There were two men in a heated conversation next to me, by their own admission extremely conservative Mormons. It began as a political discussion, but the only reason my attention was snagged was because they were staunchly pro-Hilary and enthusiastically trading criticisms of Trump and questioning how anyone – particularly any woman – could support him. That’s great and all, but it was a bit of a puzzle, considering the fact that they were extremely conservative Mormons. It’s a puzzle I still haven’t sorted out. From there the conversation morphed to Stanford and Brock Turner and rape culture and became even more of an ironic, contradictory puzzle. It was too strange of a thing to be able to pull away from, but I didn’t have a single thing I wanted to add to that conversation. I was basically rendered speechless.
My first night in Seattle I sat in a coffee shop in Capitol Hill, tired and chilled but still on a blissed-out high from spending the day wandering the moss-blanked forests of Mt. Rainier National Park. I was editing, of course. And charging a multitude of dead batteries. And trying to ignore the voracious hunger that was gnawing relentlessly at me. I get a little behind on eating in cities, sometimes.
A young Google employee sat across from me, his voice lively as he described his day at work to his partner, who sat across from him. Business meetings made a little more interesting by men in full business suits playing soccer, strange texts from an even stranger coworker, compliments on a project well done from some higher-ups… stuff like that. As his animated voice weaved in and out of my awareness, his partner sat there, busy on his phone, not even pretending to listen. I wanted to tap the young Google-ist on the shoulder and point out what I felt should have been – but apparently wasn’t – obvious. “He’s not listening to you! Why are you okay with this?! You should want more.”
Of course, the degree to which I can actually know anything about anyone…or their relationship… from an overheard coffee shop conversation is extremely limited… but sometimes those little snippets of glimpses into people’s unmasked moments of daily living can be very telling, too.
Maybe it means I don’t have a life, although I think the fact that I’ve explored 12,000 miles of North America in the past two months counts for at least some sort of life.
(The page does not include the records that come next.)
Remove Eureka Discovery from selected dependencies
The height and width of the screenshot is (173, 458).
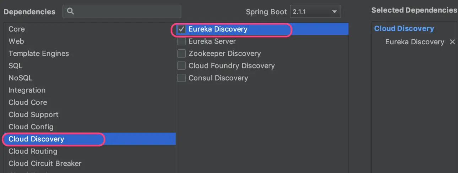click(x=452, y=42)
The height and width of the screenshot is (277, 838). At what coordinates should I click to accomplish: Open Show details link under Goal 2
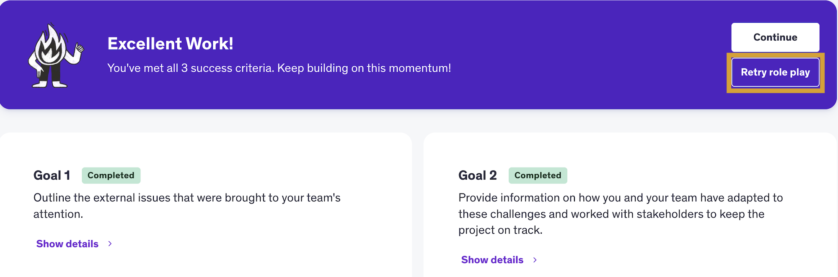(492, 260)
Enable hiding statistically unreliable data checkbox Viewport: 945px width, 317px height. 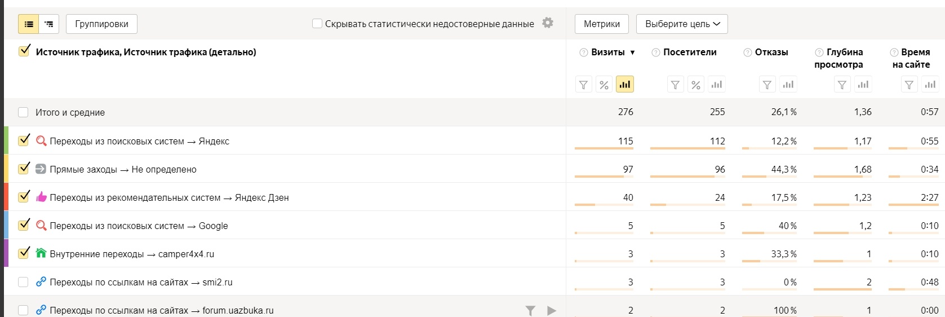(x=317, y=24)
Big, huge, wild, lived-outside-the-lines life… Or there’s the less appealing possibility that I’m just crazy,
I think the simple fact that I am innately alone on the road, despite the countless one-time conversations and interactions I have with random strangers every day, makes me even more tuned-in than normal to the physical, in-person connections between people in their day-to-day lives, because there’s a lack of that in my life right now.
It’s just all so incredibly fascinating.
People are so incredibly fascinating.
And each one of our tiny little lives is beautiful and riveting and interesting, whether it’s being lived loud and wildly and spread out across an entire planet or quietly and cautiously within the boundaries of a mere few square miles.
So if you’re feeling bored or stagnant in your life, job, or relationship, remember – your boring is actually quite interesting to someone on the outside looking in. And if it’s not to you… well, you’re never stuck. There is always something within your power to do that will bring about at least some degree of change.